# Abschlussfahrt Logo ?



## Krusty-Ac (16. Juni 2005)

Hallo
Ich mach mit meiner Klasse eine Abschlussfahrt!
Dafür wollen wir T-Shirt machen!
Wir fahren an den Gadasee nach Italien!
Und wir würden gern ein Logo haben!
Nun denk ich schon seid ein paar Tagen nach und mir fällt nix ein!
Könntet ihr mir nicht was helfen ?!
Habt ihr vielleicht ein paar Ideen ?

krusty-ac


----------



## Ellie (16. Juni 2005)

Moin,
mir fällt bei so inhaltlosen Informationen auch nichts ein.

Was für ein Abschluß?

Hat die Schule einen Namen oder schon ein Logo?

Was zeichnet euch als Klasse aus - Stichworte?

LG,
Ellie


----------



## Duddle (16. Juni 2005)

Ganz nützlich wäre vielleicht auch die Bezeichnung der Klasse.

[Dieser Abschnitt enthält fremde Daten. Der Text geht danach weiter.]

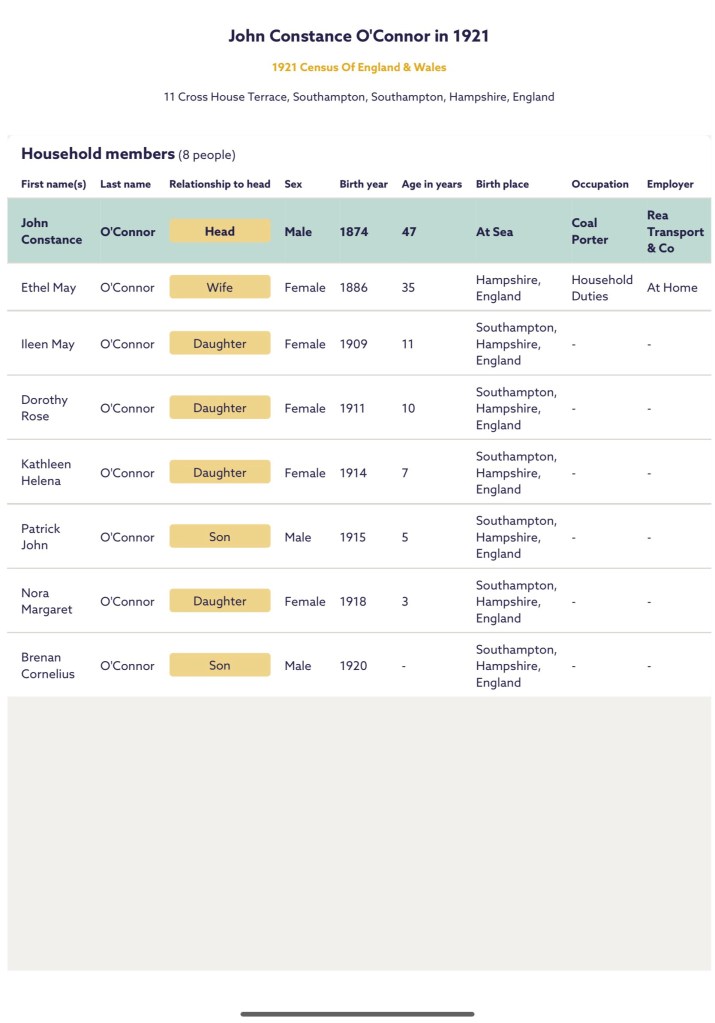Select the Dorothy Rose name entry
The height and width of the screenshot is (1023, 715).
[45, 408]
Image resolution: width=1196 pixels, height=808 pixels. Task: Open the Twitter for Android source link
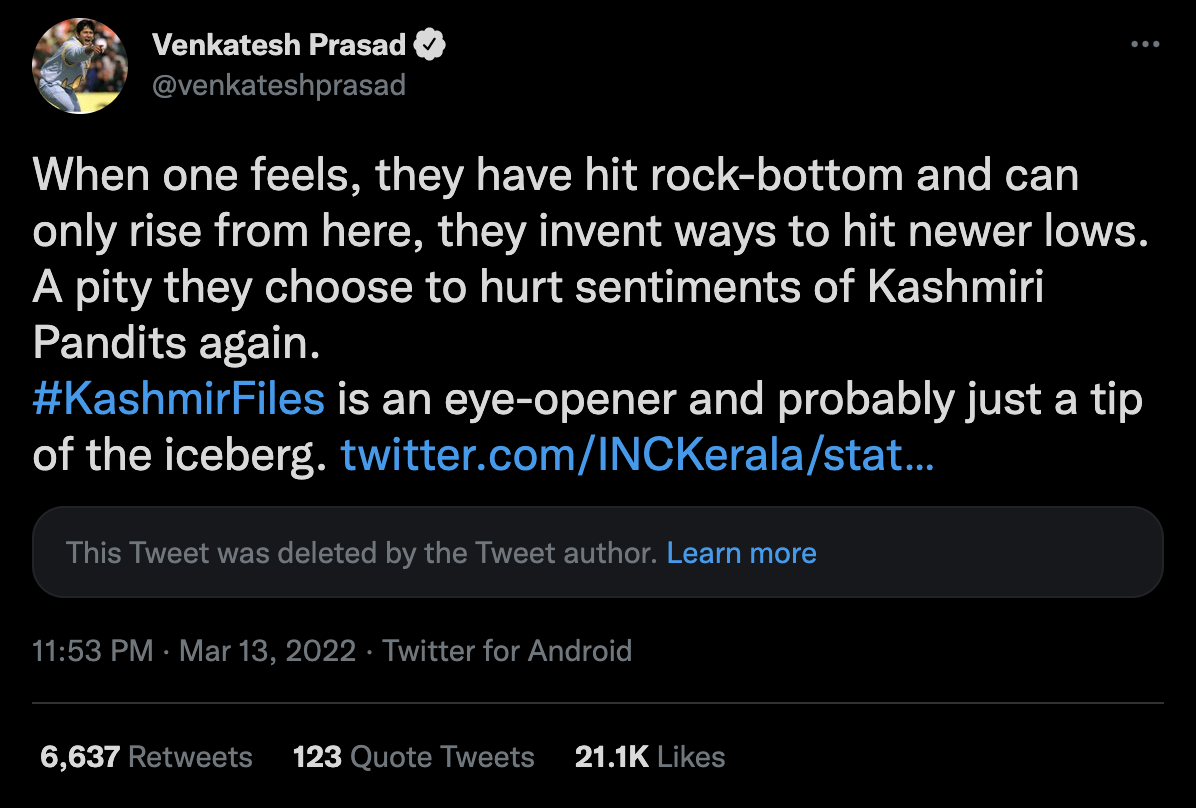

Seid ihr auf irgendetwas spezialisiert (Chemiker, Mathematiker, etc.), habt ihr klasseninterne Sprüche/Wörter deren Bedeutung eigentlich nur ihr versteht?


Duddle


----------



## Krusty-Ac (16. Juni 2005)

Aso.. sry hatte keine Infos gegeben ^^
Also unsere Schule heisst : Alkuin Realschule ( Aachen ) 
Hm... Also wir haben unsere Klasse renoviert letztes Jahr und jetzt haben wir 
Playboy hasen auf den Fenstersäulen bei uns und ein Graffitie hinten auf der Wand!
Vielleicht könnte man das mit rein bringen!
Achja... und das wird halt die Abschlussfahrt halt vom Realabschluss!


----------



## Ellie (17. Juni 2005)

Moin,

das ist schon was:


ALKUIN REAL 2005

(Playboy-Hase, frech abgewandelt mit einer Bierflasche oder einem Cocktailglas, je nachdem ob Mädchen oder Junge - oder mit frechem Grinsen)

besorg´s dir doch einfach!

Alkuin in fetter Helvetica, Real in italic

Ist frech und lustig.

LG,
Ellie


----------